Monday, December 22, 2008

A PDC the Easy Way

My friend Tommy from Burma has been trying to set up Ubuntu 8.04 as a PDC. He's following an e-book he got, and the thing is killing him (and by proxy, me). I want him to follow this advice: download eBox 0.12.1, install it, log into the web admin page, and turn on file sharing with PDC (and roaming profiles if you want that). Add the users, and you'll be done. That was easy, wasn't it?

The eBox install disk weighs in a 560MB and is based on Ubuntu 8.04. In fact, The install is in two parts. The base Ubuntu system is installed, the system reboots, and the rest of the eBox system is installed. This kind of reminds me of the old, two-stage Debian install. Everything is on the disk so you don't need network access if you can't get hooked up.

In addition to Samba, eBox has an LDAP server. That means that eBox can serve as a bridge while you start a migration from Windows to another oprating system. Since I've never seen an easy LDAP installation, eBox seems the way to do that.

If you want a cut-down version of eBox, it can operate as a firewall and VPN system, too. Each of the modules can be deactivated or removed to trim the system down.

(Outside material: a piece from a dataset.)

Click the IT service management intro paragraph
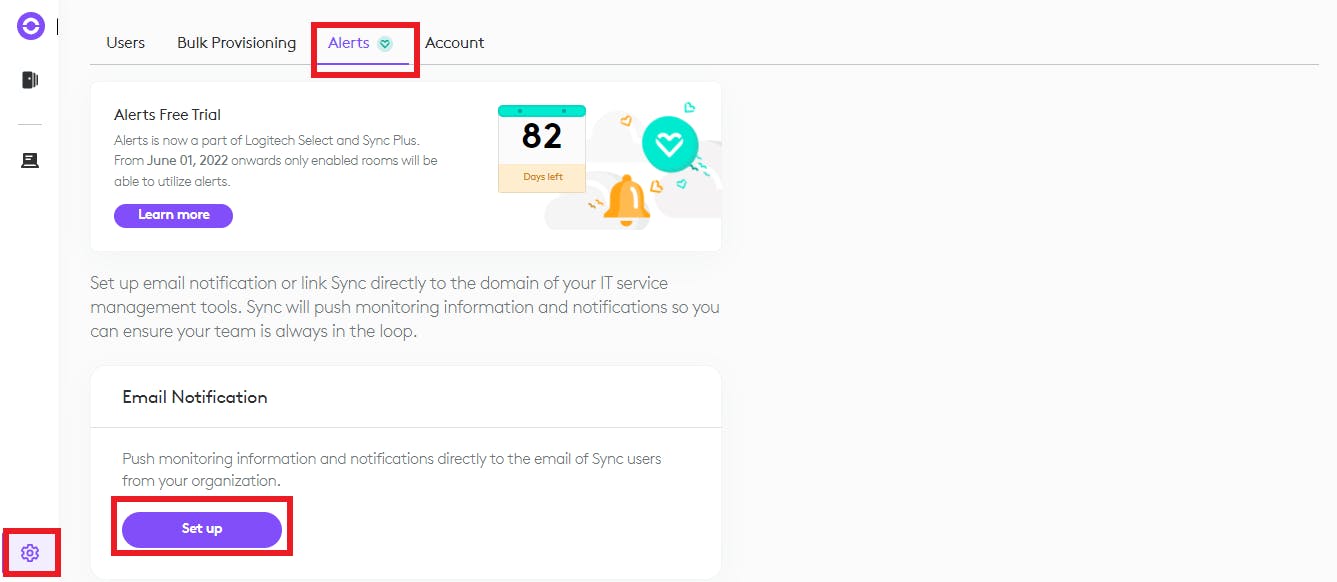 [x=404, y=307]
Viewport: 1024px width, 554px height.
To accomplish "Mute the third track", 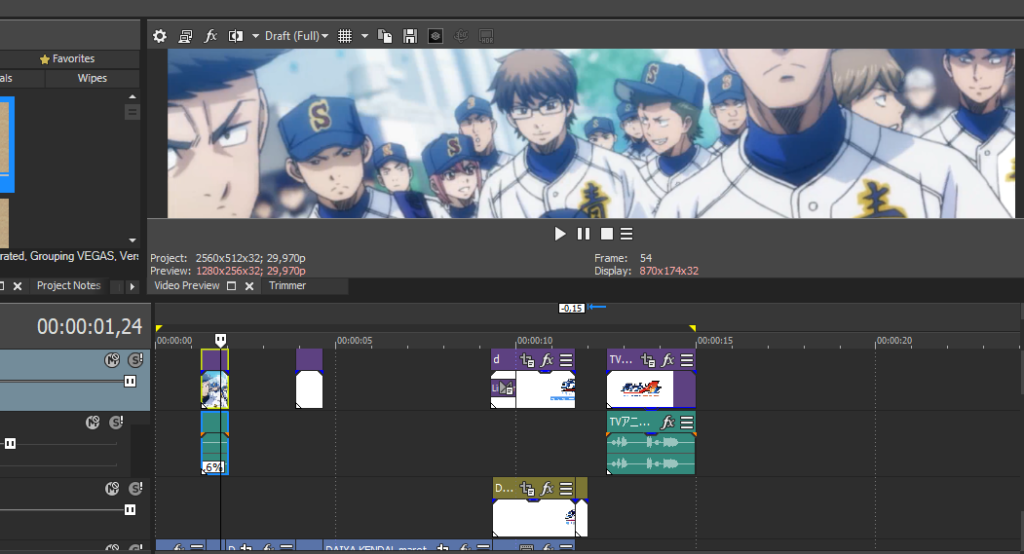I will point(113,489).
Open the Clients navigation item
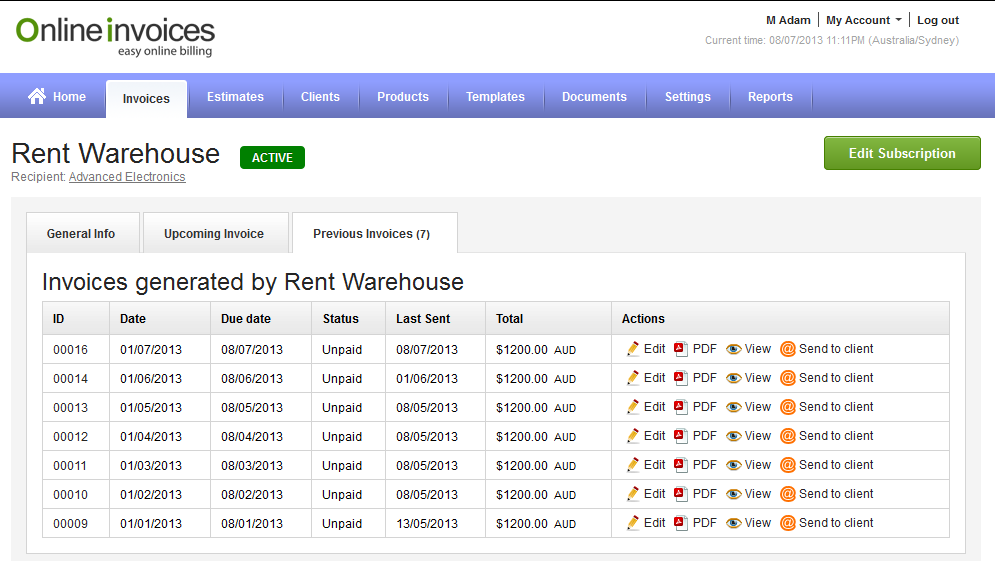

Still not convinced? There's a web server with user shares, a mail server with quotas, a Jabber server, a DHCP server, a print server, and a proxy server with Dansguardian.

If you are one of the few small businesses which doesn't have an actual server yet, consider using eBox.

Is it brain-dead easy? No. You'll need just as much know-how to set this up as you would getting a Windows Server PDC going and secure. Once eBox is going, you should be good for the next four years. There are no client licenses to buy or limitations on number of connections, either.

Consider it, eh, Tommy? Save me some headaches.